= YOUR TASK =
Rewrite the records from the line containing "Expand the Browse dropdown menu" down through the line containing "click(x=237, y=29)" as a two-column CSV with the columns instruction and action. Give one row per record, with each value in a single quoted field and line breaks replaced by spaces, and leave out the pictures.

= LISTING =
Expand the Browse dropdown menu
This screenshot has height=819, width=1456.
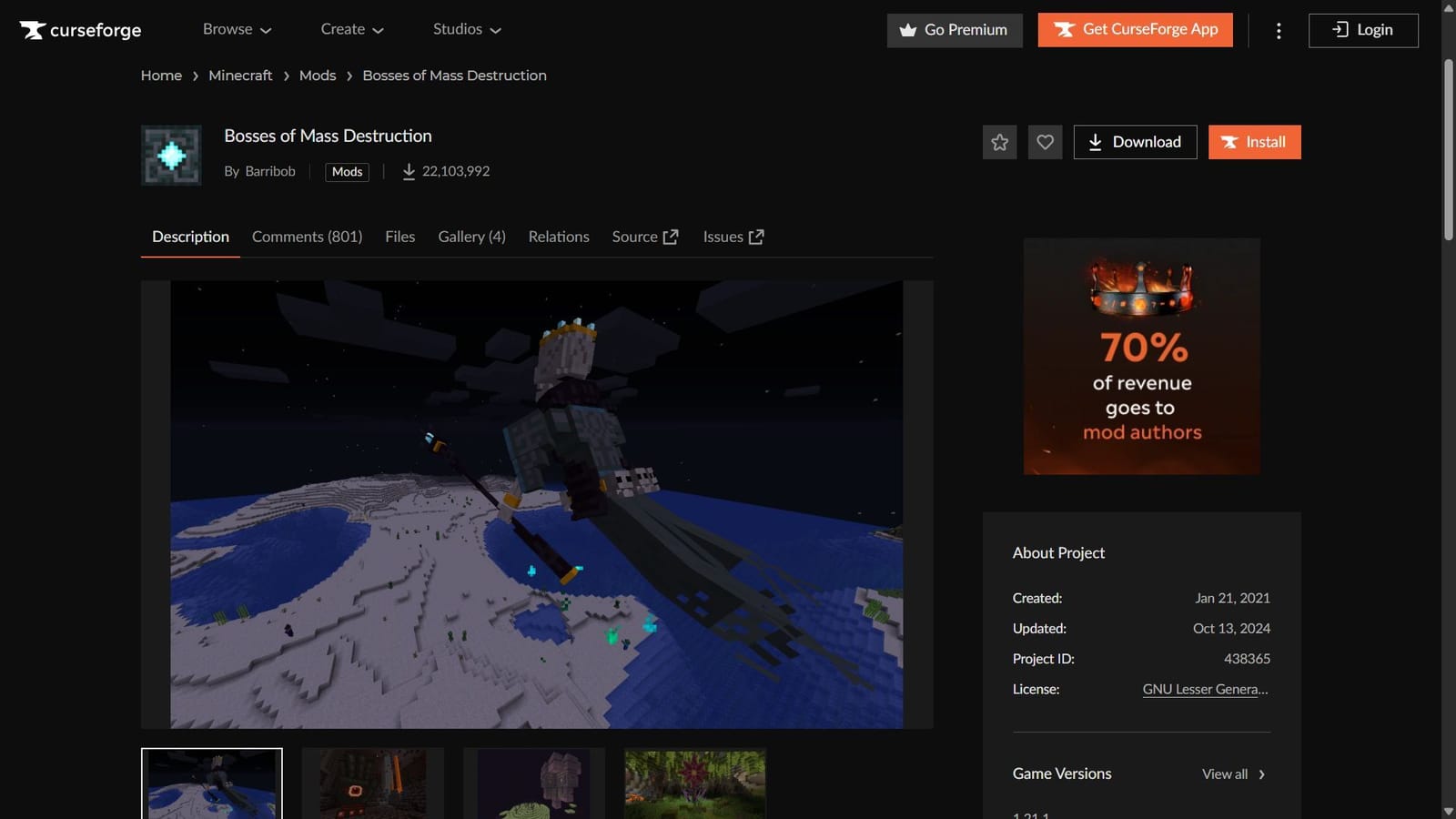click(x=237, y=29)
--
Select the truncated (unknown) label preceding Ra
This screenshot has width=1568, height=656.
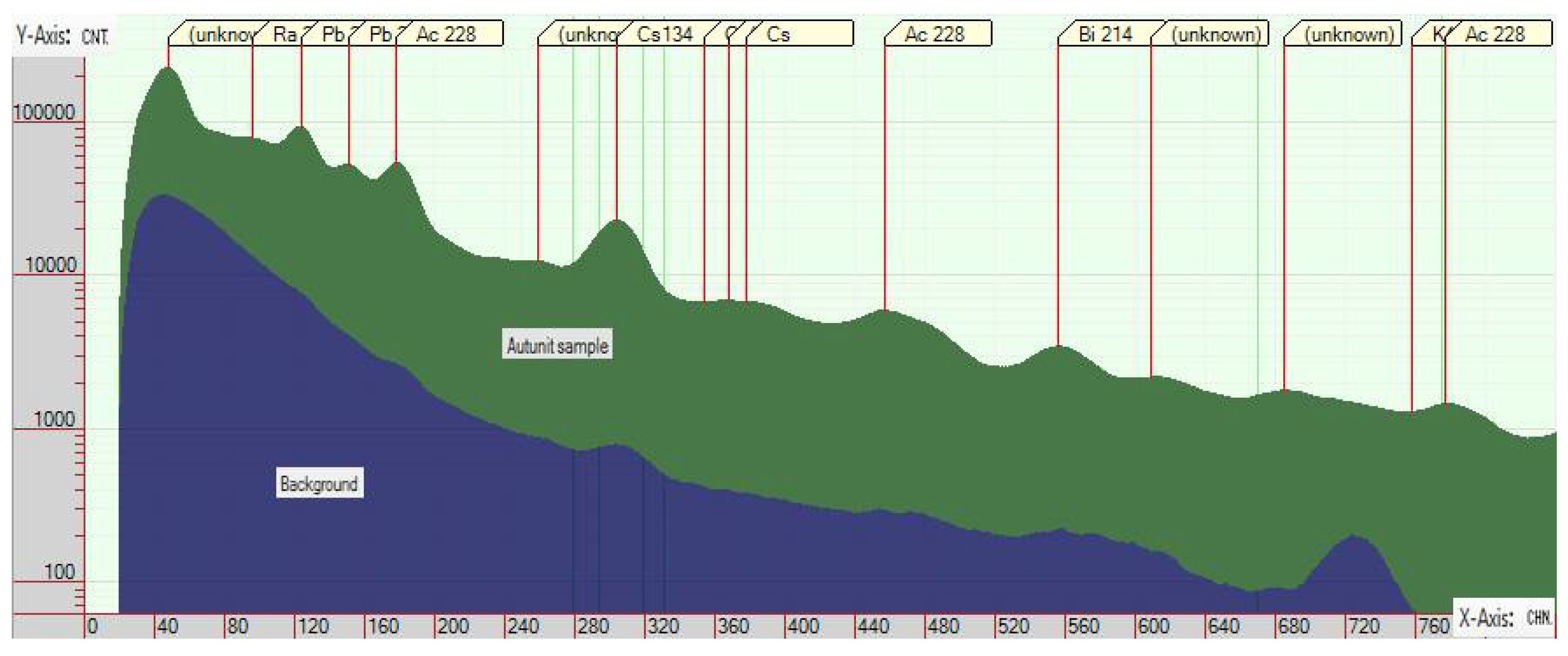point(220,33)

= FINAL RESULT =
instruction,action
"Expand the Browse dropdown menu This screenshot has height=819, width=1456.","click(x=237, y=29)"